The Malmo Collaborative AI Challenge

Team: bacon-reloaded

We are bacon-reloaded (Jingwei Zhang @jingweiz, Lei Tai @onlytailei, Alexander Schiotka @thalasso007). This is our report for our participation in the The Malmo Collaborative AI Challenge.

Summary

summary.pdf

Approach

• Asynchronous Advantage Actor-Critic (A3C) with Generalized Advantage Estimation (GAE): We want to train our agent in an end-to-end fashion without any hand-crafted features, so we choose to solve this task using deep reinforcement learning. We implemented A3C [1] along with GAE [2] to train our agent. We choose to use A3C mainly due to the observation that the data is relatively expensive to collect from the malmo environment, thus we want to be able to collect experiences over multiple machines. The asynchronous nature of A3C meets this requirement.
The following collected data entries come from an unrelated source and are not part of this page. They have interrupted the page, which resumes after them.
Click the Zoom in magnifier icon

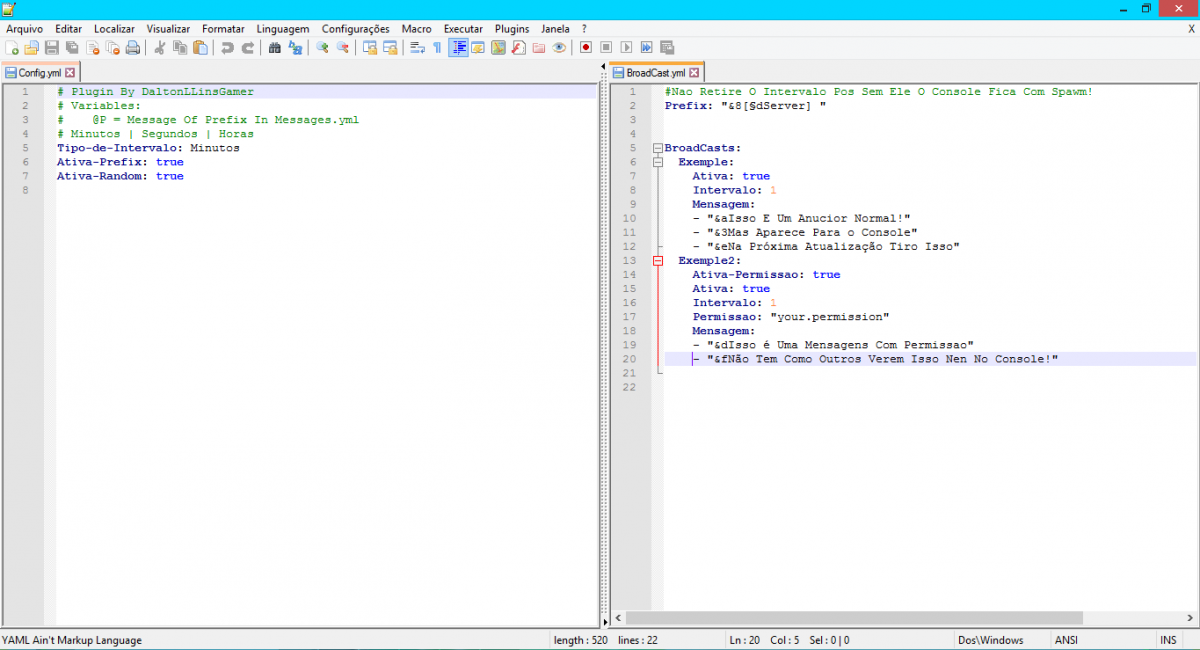tap(322, 47)
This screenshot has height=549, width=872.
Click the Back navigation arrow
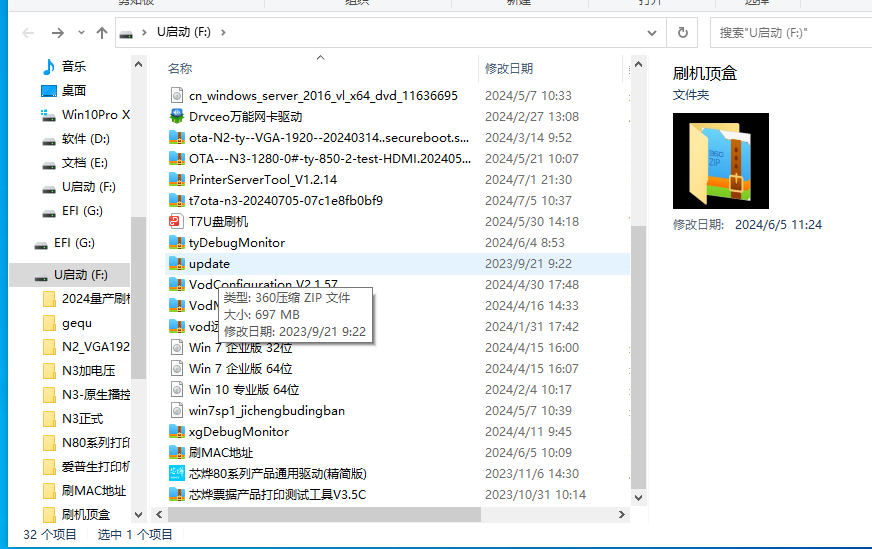click(28, 33)
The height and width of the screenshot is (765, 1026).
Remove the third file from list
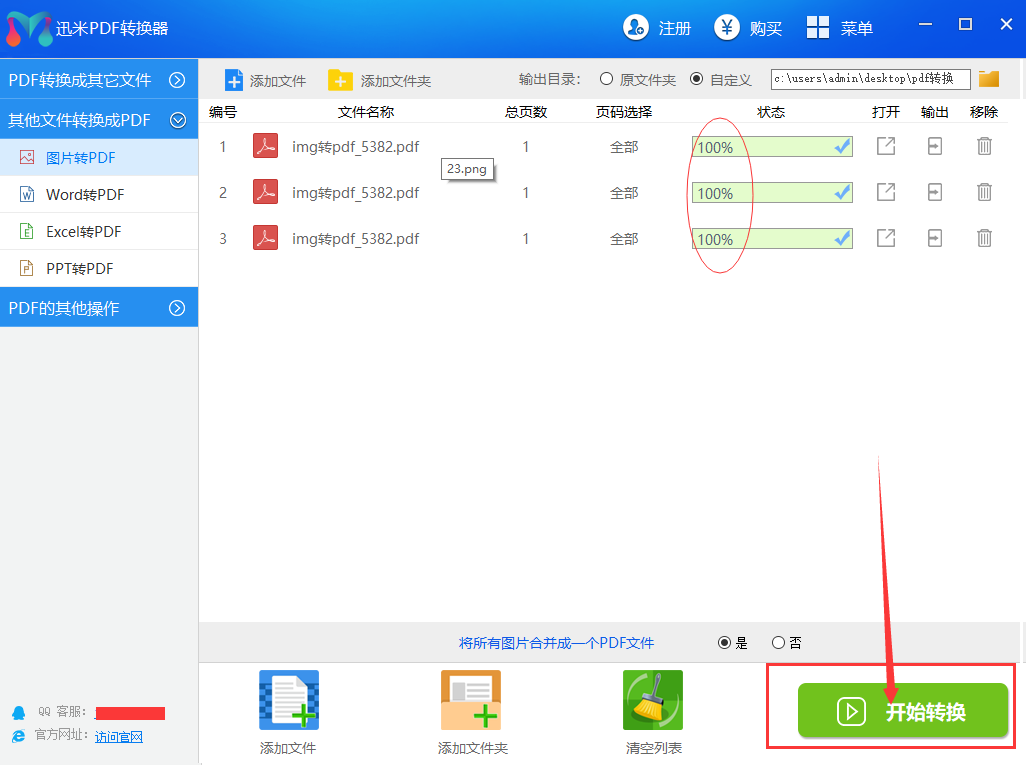(984, 238)
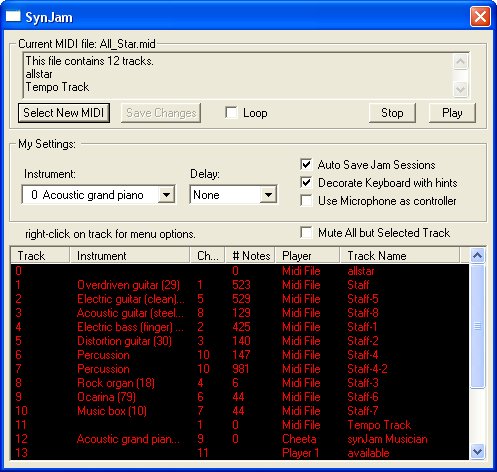Expand the Delay dropdown arrow
This screenshot has height=472, width=497.
click(268, 194)
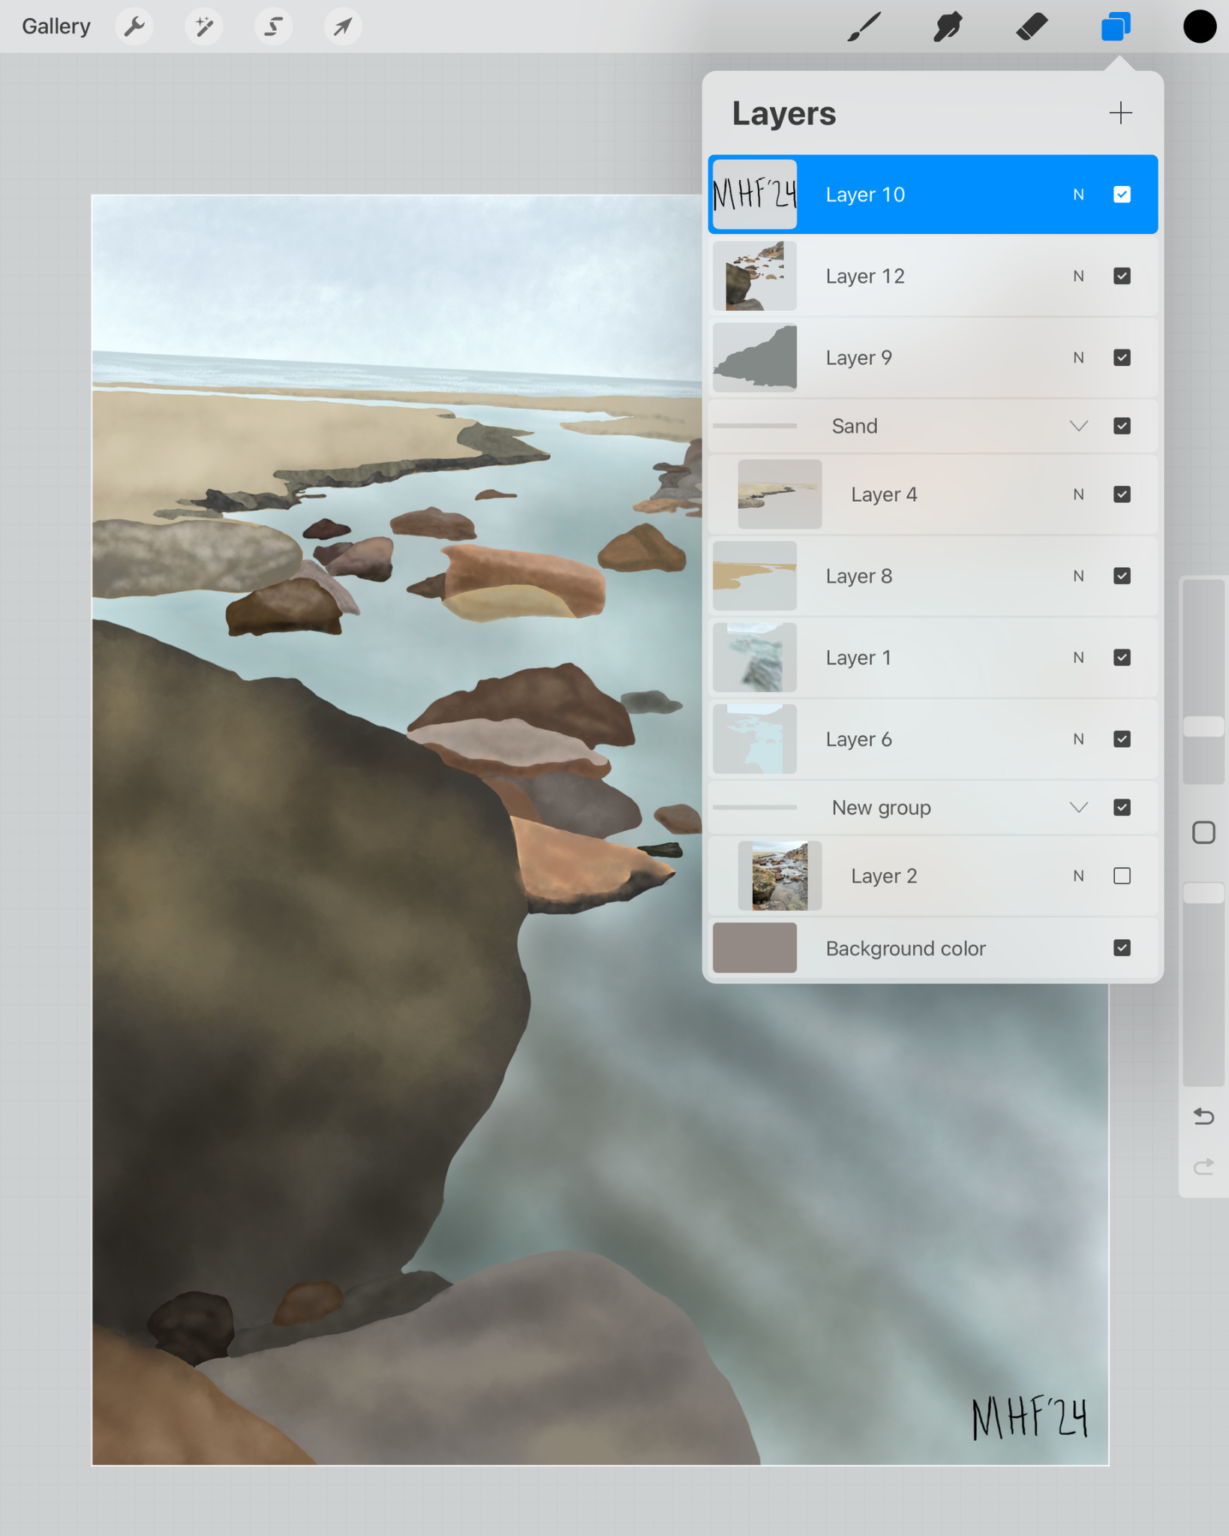1229x1536 pixels.
Task: Select the Paint brush tool
Action: tap(862, 26)
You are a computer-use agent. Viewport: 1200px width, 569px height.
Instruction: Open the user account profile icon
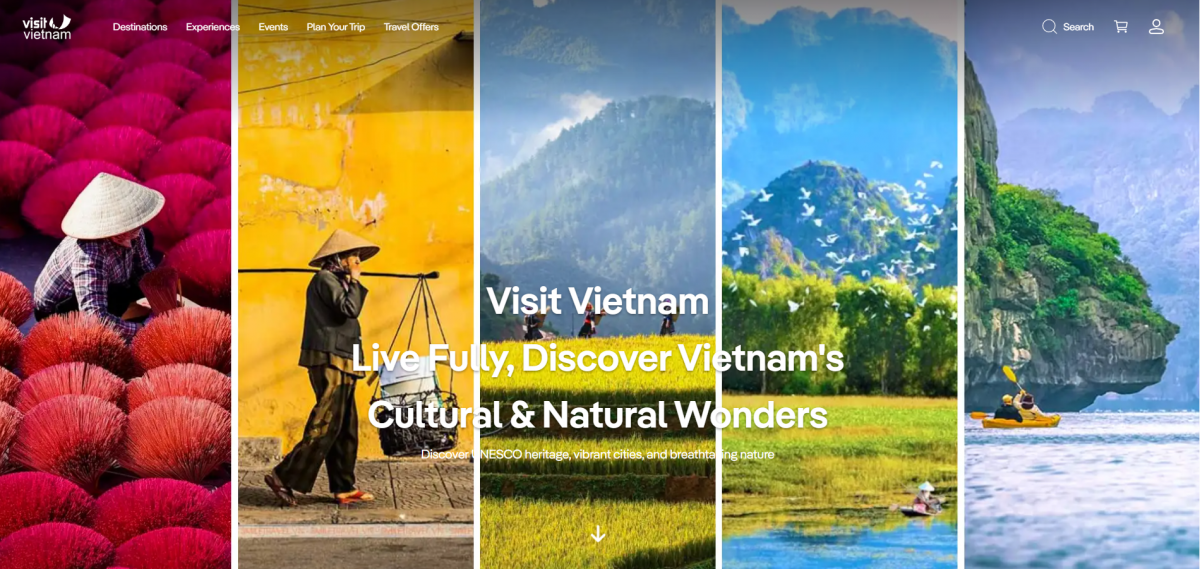click(1156, 27)
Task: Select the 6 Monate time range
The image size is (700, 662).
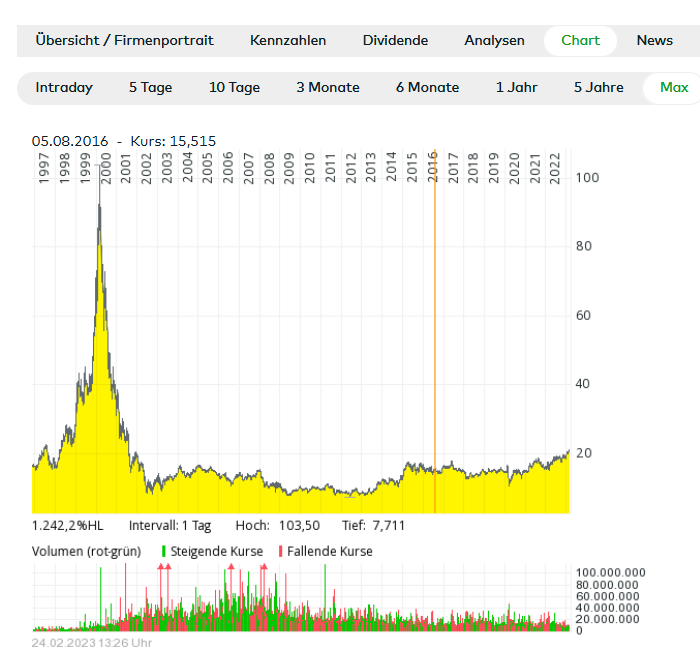Action: tap(427, 88)
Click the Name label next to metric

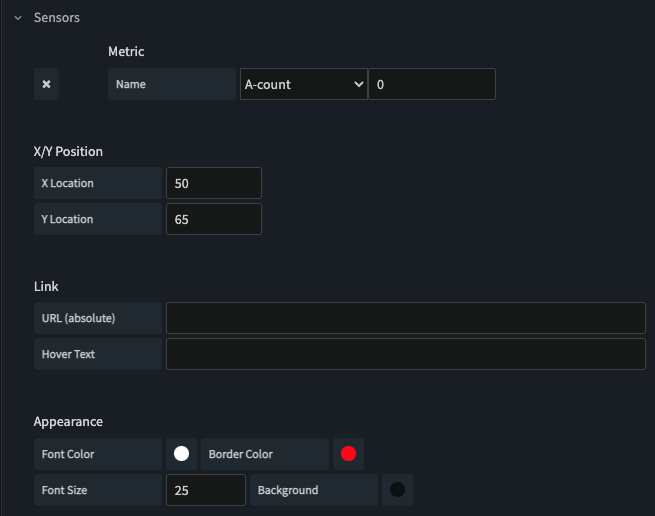(131, 84)
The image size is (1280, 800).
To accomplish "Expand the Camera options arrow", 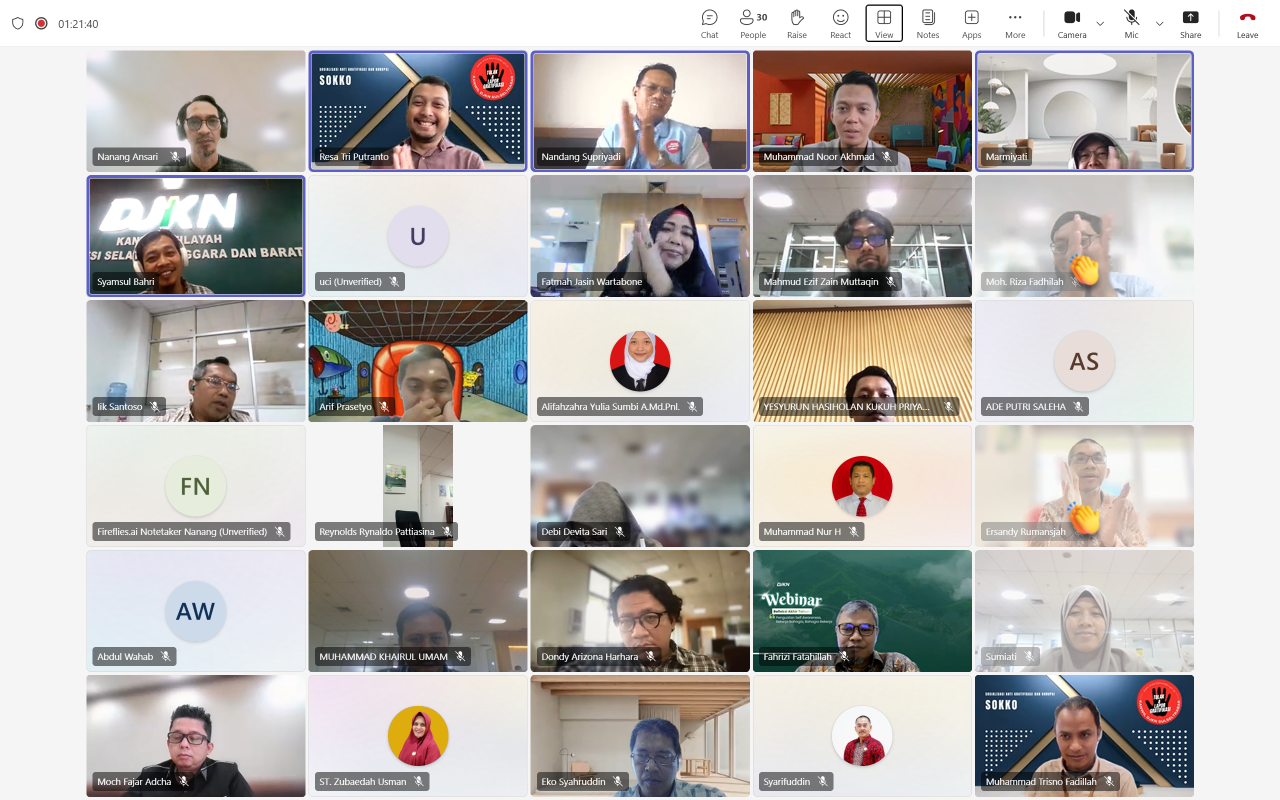I will [1100, 23].
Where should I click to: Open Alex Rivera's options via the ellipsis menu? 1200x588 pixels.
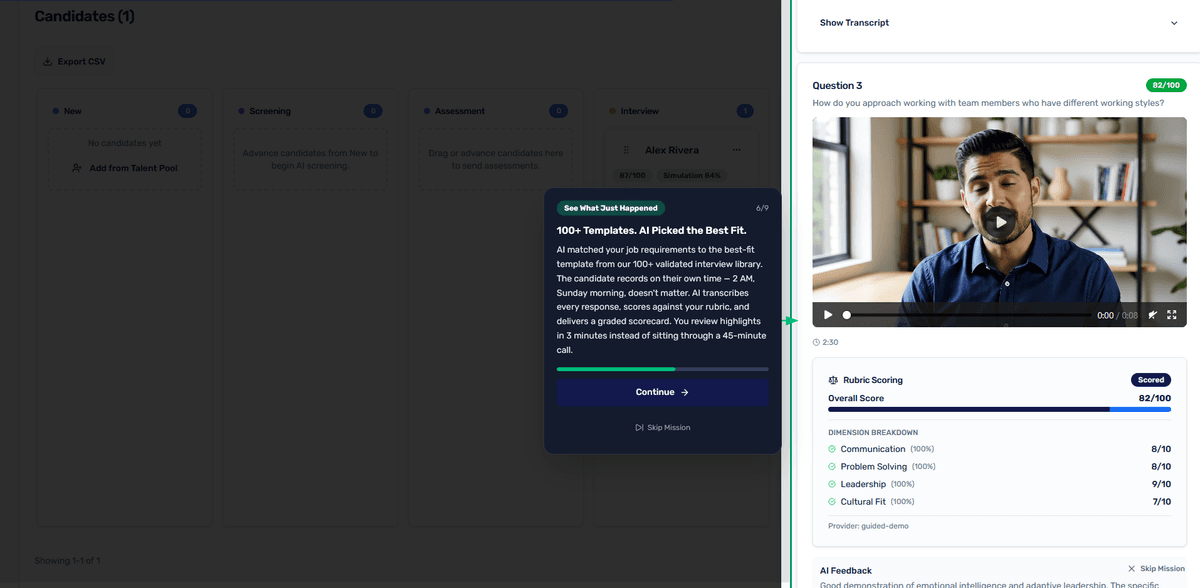(737, 149)
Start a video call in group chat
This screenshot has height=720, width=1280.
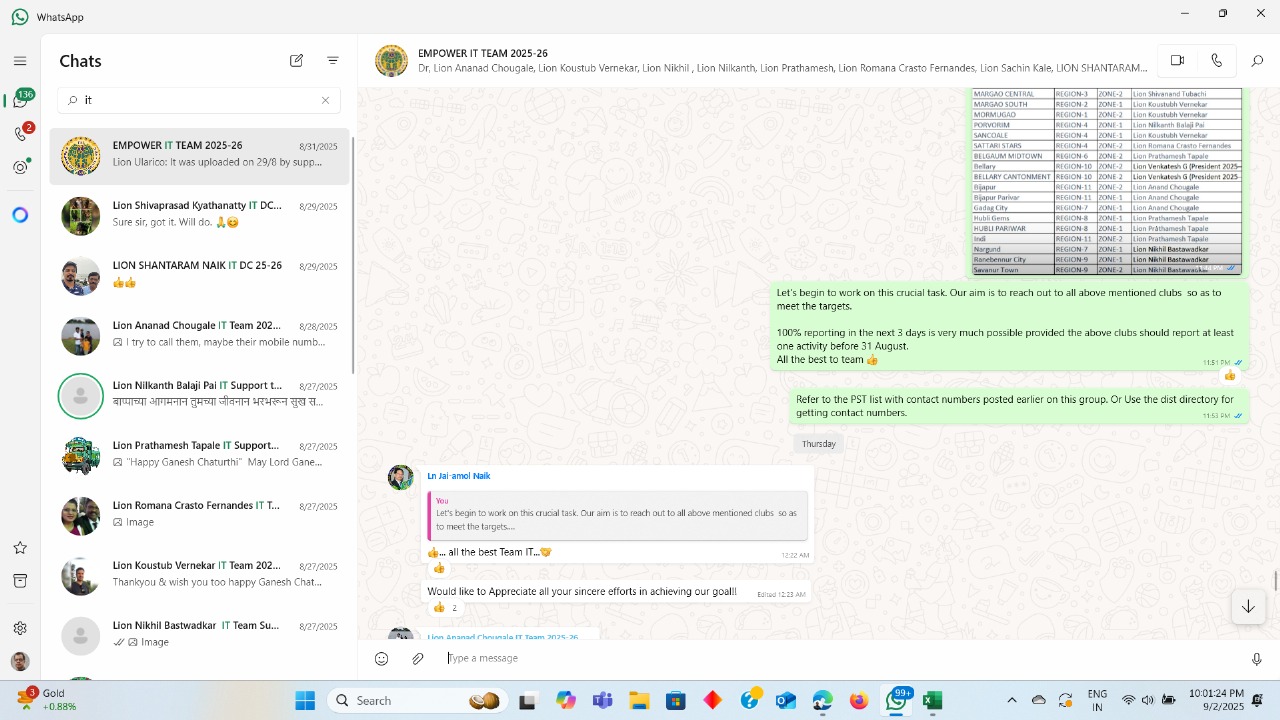(x=1177, y=61)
• Implementation Details: We use the symbolic view as input to the network, with a little bit of preprocessing: we cut off the borders of the symbolic view since they provide no useful information for the agent, then one symbolic view is fed into the network as a 4-channel image: one for all the objects in the environment, one to indicate the position of the pig, then one for each of the two agents.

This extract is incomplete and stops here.